The Court therefore upheld the constitutionality of Brians Law and the appeal was dismissed.

“Overbreadth requires that some subset of liberty infringements authorized by the impugned law be unconnected to the law’s purpose. The mere fact that the law fails to fully achieve its purpose (here, “improved treatment”) in some instances does not establish that, in those instances, the liberty infringement was unconnected to the law's purpose. In my view, the application judge had a proper foundation upon which he could conclude that even if antipsychotic or neuroleptic medication and forced treatment does not always work, the strict criteria of this legislation ensures to the extent possible that it will only be applied when, in the opinion of a physician, its effect will be beneficial in terms of health and public safety.” (Para 42)

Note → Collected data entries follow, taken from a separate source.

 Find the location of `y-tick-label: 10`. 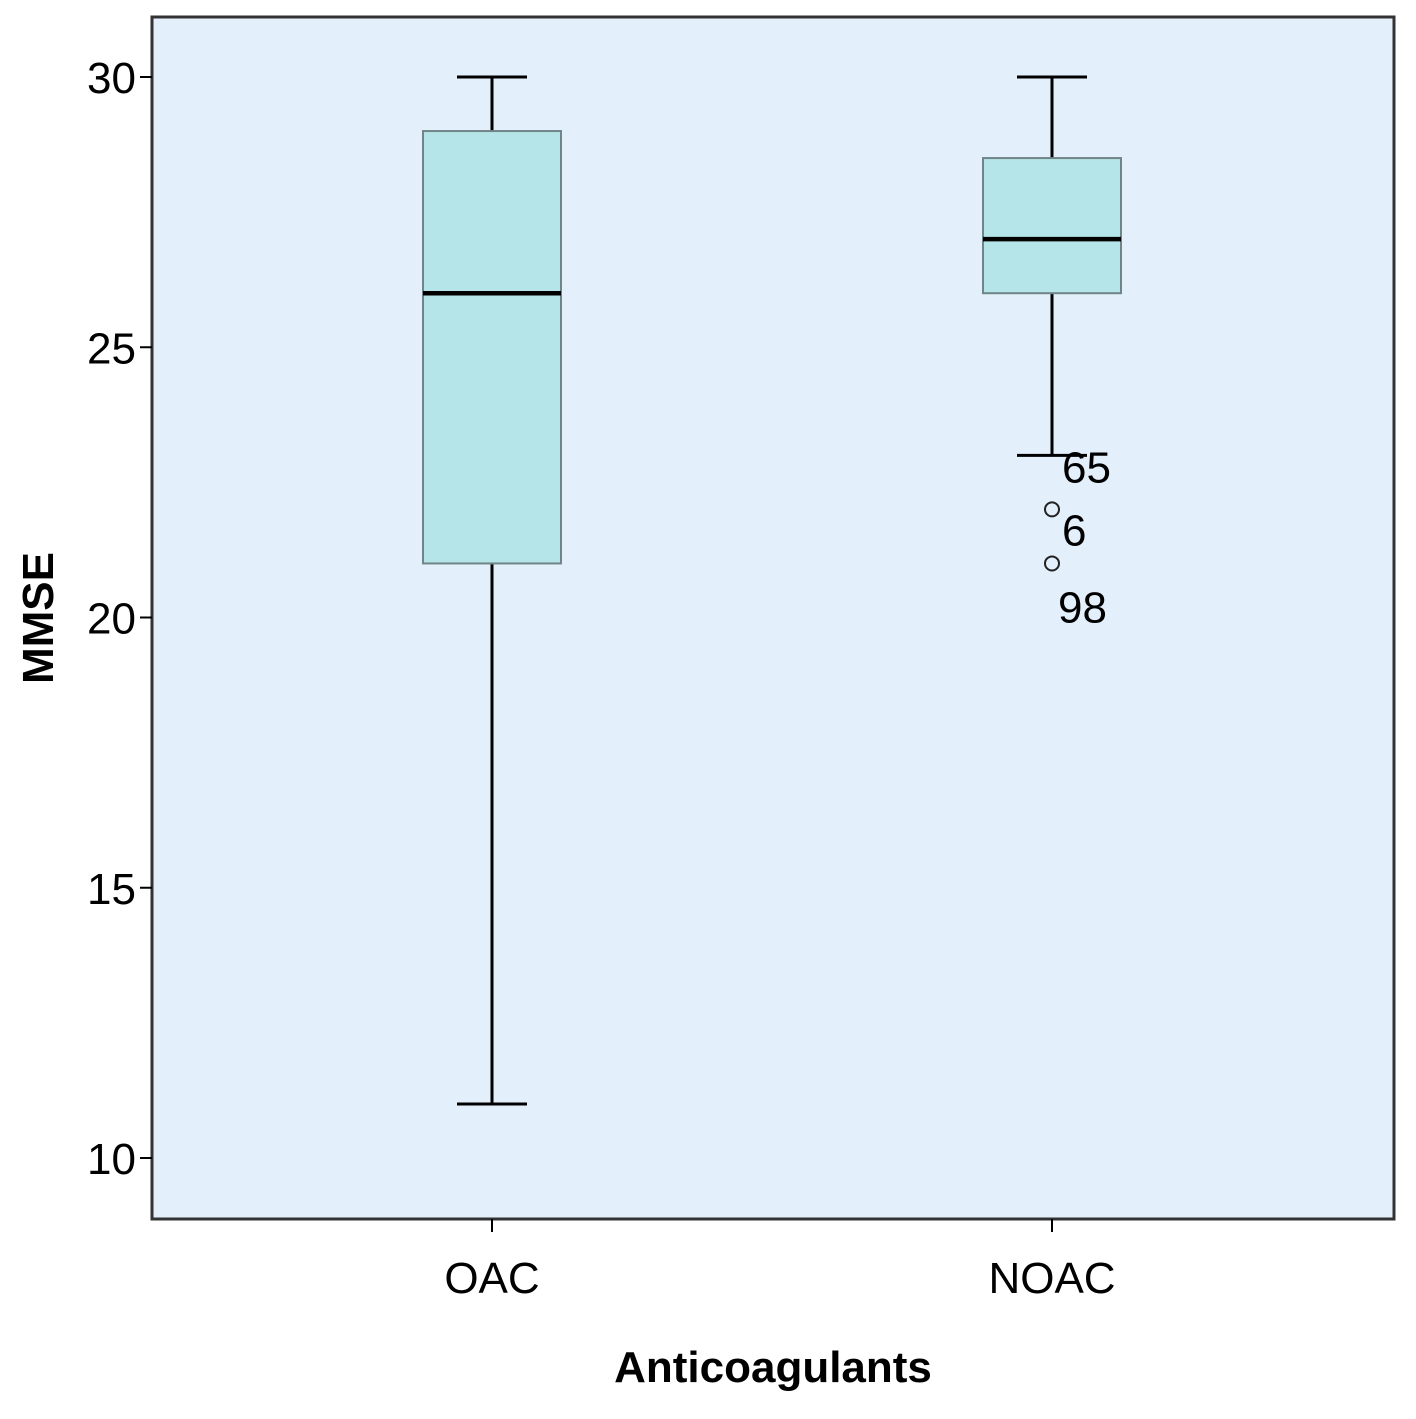

y-tick-label: 10 is located at coordinates (112, 1160).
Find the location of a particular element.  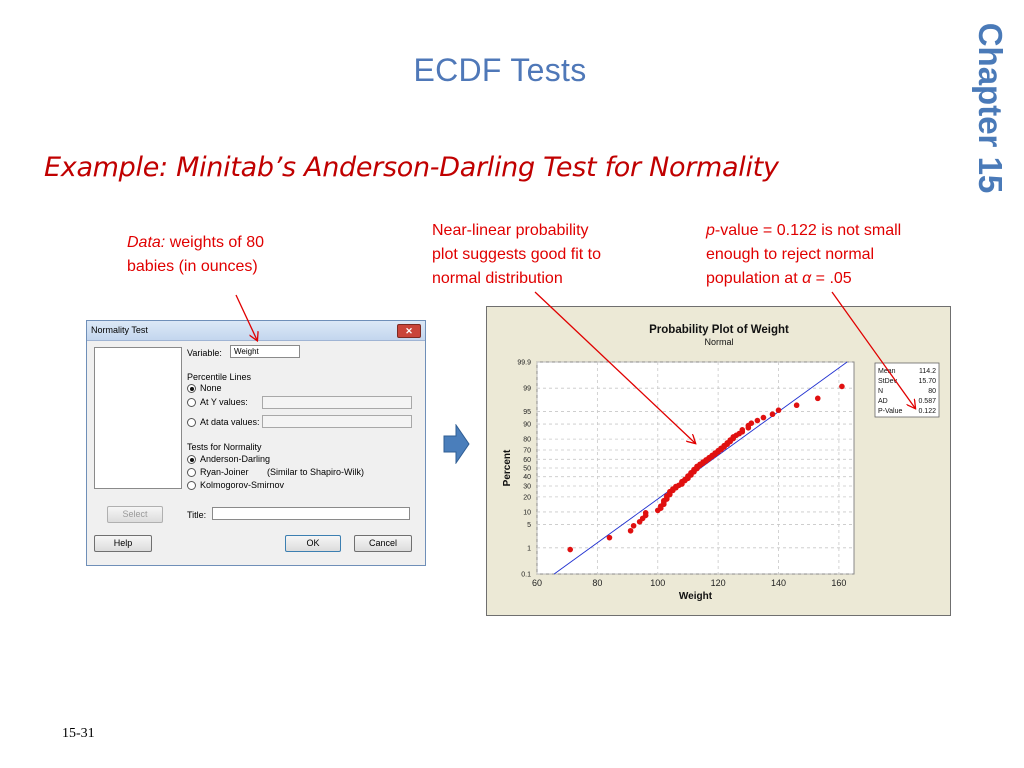

percentile-y-radio is located at coordinates (192, 402).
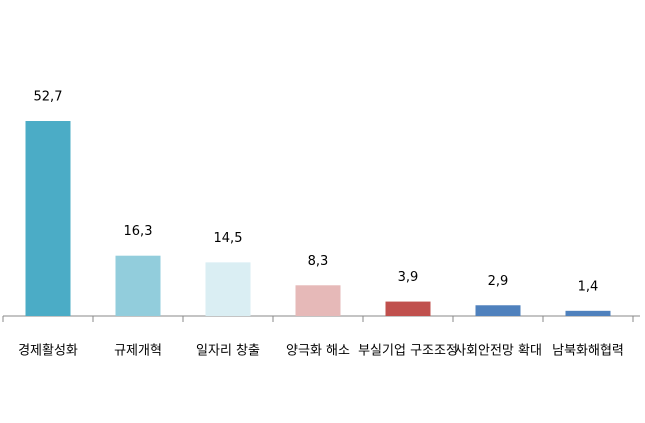 The image size is (645, 423). Describe the element at coordinates (318, 352) in the screenshot. I see `x-tick-label: 양극화 해소` at that location.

“The application judge’s factual findings correspond with what I would describe as the most striking feature of the Box B criteria and the CTO scheme, namely, that these provisions can only be invoked following a highly individualized assessment and consideration of the patient’s specific condition and treatment needs. That assessment is directly and intimately connected with the public health and public safety goals of the legislation. The legislation specifically targets individuals whose condition is such that they will, in the opinion of a physician, benefit from the application of the law to their situation in order to avoid serious mental deterioration. The patient must be someone who has suffered from mental illness in the past, who has responded to treatment, who now suffers from the same mental illness and is to be given the same treatment. In the case of a CTO, the individual must also satisfy the “revolving door” criteria of previous hospital admissions and must consent to the order personally or through a SDM. These criteria and the expert individualized assessment they require focus on factors that minimize if not eliminate any risk of arbitrary, overly broad or grossly disproportionate application of this law.” (Para 46).

“I agree with the Attorney General that to the extent the legislation does have a public safety purpose, that purpose cannot be viewed in isolation. It must be seen as part and parcel of an integrated scheme that promotes both improved treatment and public safety. The legislation does not rest upon unproven stereotypes or assumptions about mental health and violence. Its dual purpose of promoting health and public safety is achieved through a carefully balanced scheme that requires a highly specific and individualized assessment of the individual's mental health history, treatment needs and the risk that individual poses to him or herself and the public at large.” (Para 51).